1. Field of the Invention
The present invention relates to a semiconductor device in which there is formed a contact hole in a manner resulting in a structure having an improved packing density and high reliability.
2. Description of the Prior Art
As semiconductor devices become miniaturized increasing from 0.5 .mu.m to a 0.3 .mu.m packing density level, new and unanticipated problems must be overcome in the manufacturing of these devices. Such problems include dealing with unexpected physical properties of higher density semiconductor circuits and limitations posed by existing processing methods and manufacturing equipment and facilities.
Increased packing density is particularly a cause of reduced reliability in connection with fabrication of MOS transistors. The reduction of channel length and the size of the field oxide layer regions contribute to both a short-channel effect and the well known punch-through phenomenon thereby imposing limits in the manufacturing of high density semiconductor devices.

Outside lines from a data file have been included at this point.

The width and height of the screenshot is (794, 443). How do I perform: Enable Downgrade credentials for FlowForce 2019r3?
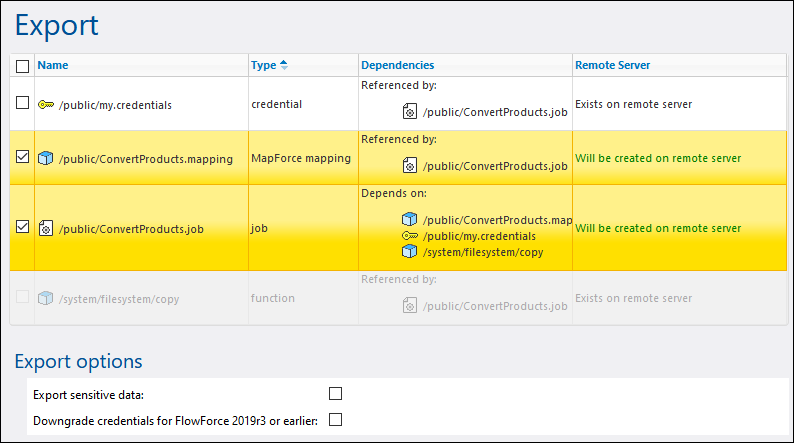tap(336, 420)
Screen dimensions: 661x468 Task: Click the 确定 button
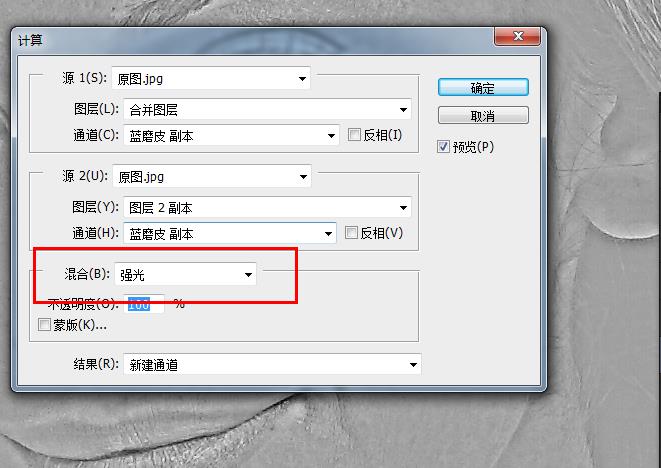[483, 88]
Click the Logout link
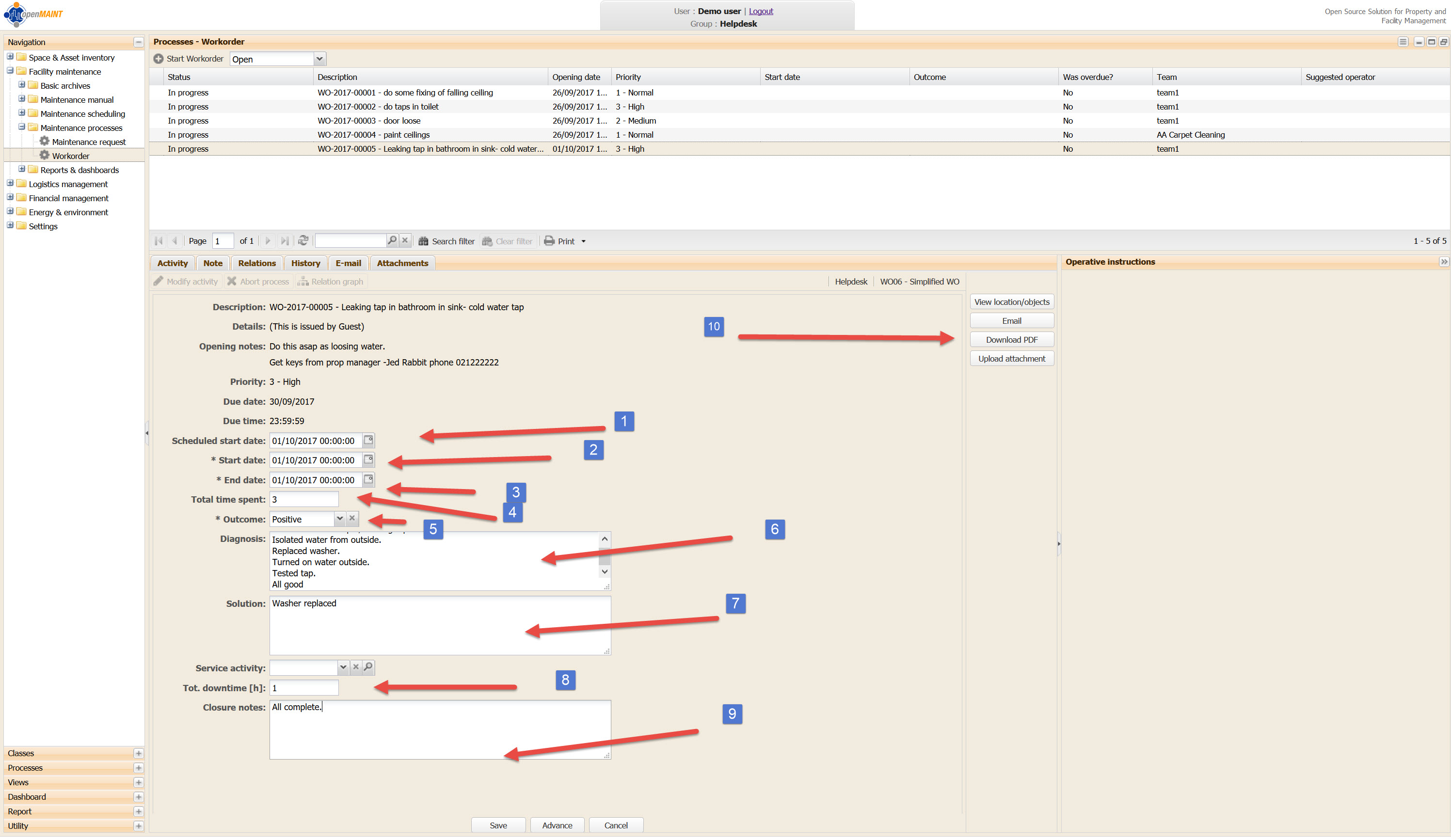Screen dimensions: 1451x840 click(761, 11)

FIG. 1A shows a layout of a semiconductor device which illustrates a conventional method for forming a contact hole in a semiconductor device.
FIG. 1B shows a cross-section of the semiconductor device of FIG. 1A cut along line AA. In FIG. 1A, mask pattern P1 rectangular regions are horizontally symmetrical and form a field oxide layer to divide a semiconductor substrate into an active region and a device isolating region. Mask pattern P2 square regions which exist inside mask pattern P1 and have two crossing oblique lines form a contact hole which interconnects a conductive layer to an impurity diffusion region. Mask pattern P3 regions which include mask pattern P2 and are shown extending in different directions form a conductive layer. L.sub.5 represents the narrowest width of a field oxide layer, L.sub.s represents the shortest distance between the second impurity diffusion regions, L.sub.11 represents the shortest distance between the contact holes, D represents a second impurity region and L.sub.OL represents the width of a portion which is overlapped when the second impurity diffusion regions are horizontally extended.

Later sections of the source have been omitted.